The task: Transcribe all data verbatim. Skip the pictures.

Stored records:
/---

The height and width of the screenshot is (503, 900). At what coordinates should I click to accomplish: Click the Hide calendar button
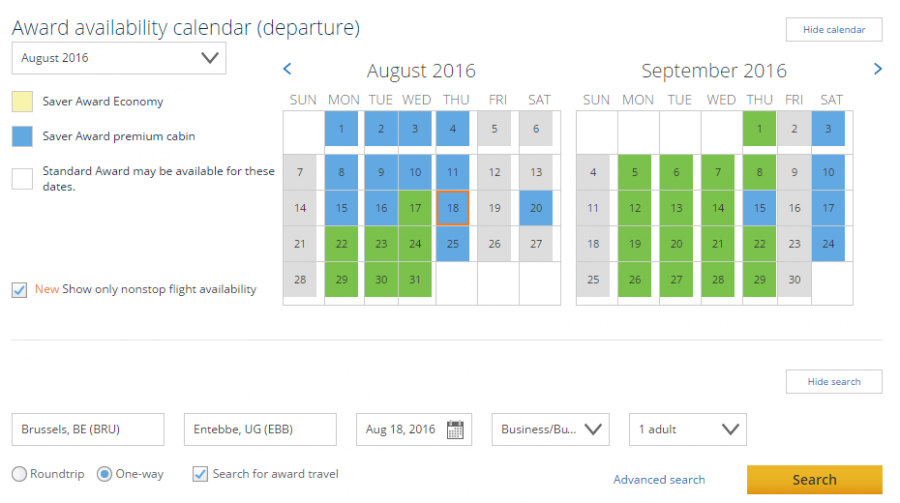pos(834,29)
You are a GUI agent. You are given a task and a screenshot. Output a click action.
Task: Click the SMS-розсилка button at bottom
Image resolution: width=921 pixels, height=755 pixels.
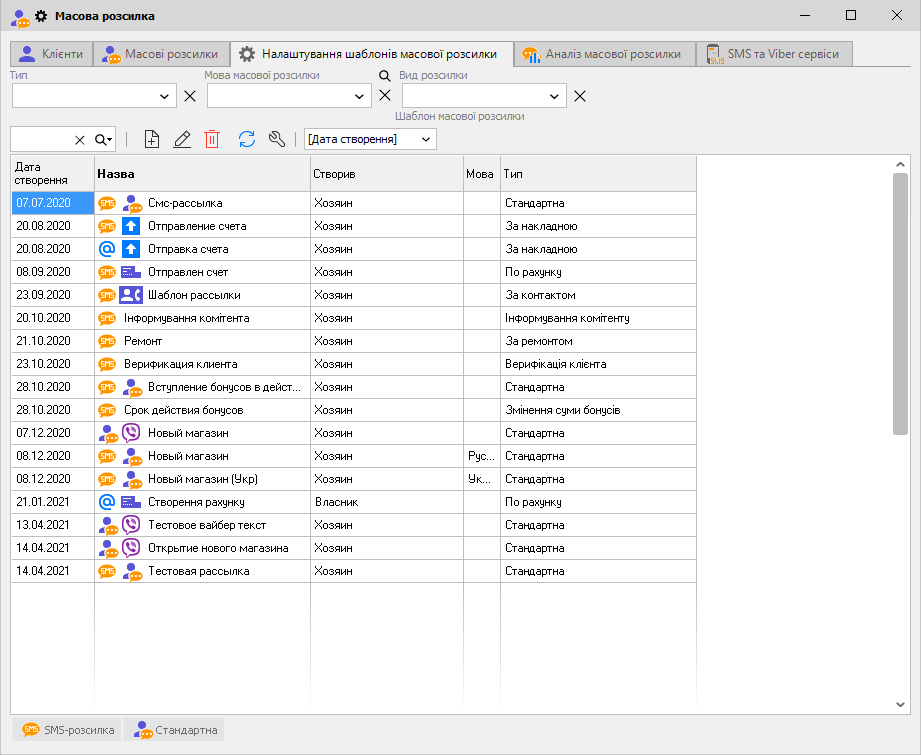(67, 730)
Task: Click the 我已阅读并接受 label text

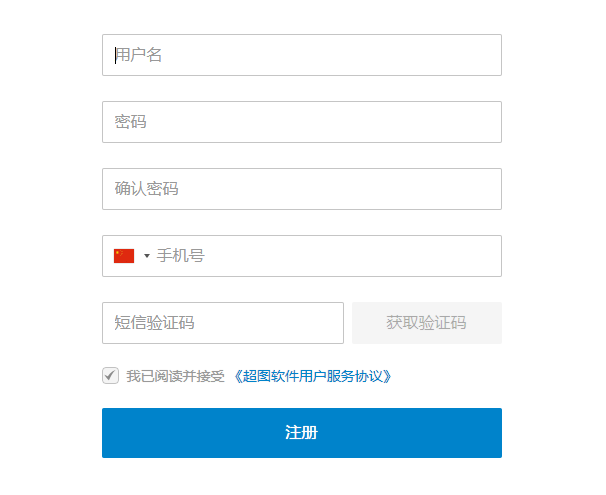Action: (175, 377)
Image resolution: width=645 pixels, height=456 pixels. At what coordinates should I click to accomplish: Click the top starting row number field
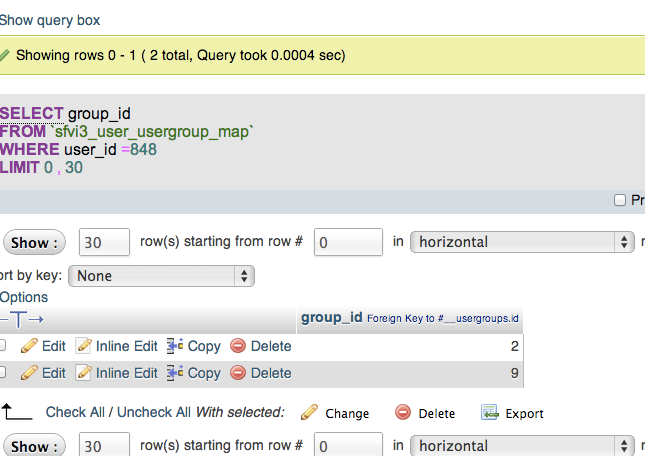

\---

Finished task:
The height and width of the screenshot is (503, 900). At what coordinates should I click to accomplish: Click the Hide calendar button
pos(834,29)
You are a GUI agent. You are given a task and a screenshot. Output a click action.
Task: Click the SMS-розсилка button at bottom
Image resolution: width=921 pixels, height=755 pixels.
(67, 730)
Task: Click the 我已阅读并接受 label text

Action: (175, 377)
Image resolution: width=645 pixels, height=456 pixels. At what coordinates should I click to accomplish: Click the top starting row number field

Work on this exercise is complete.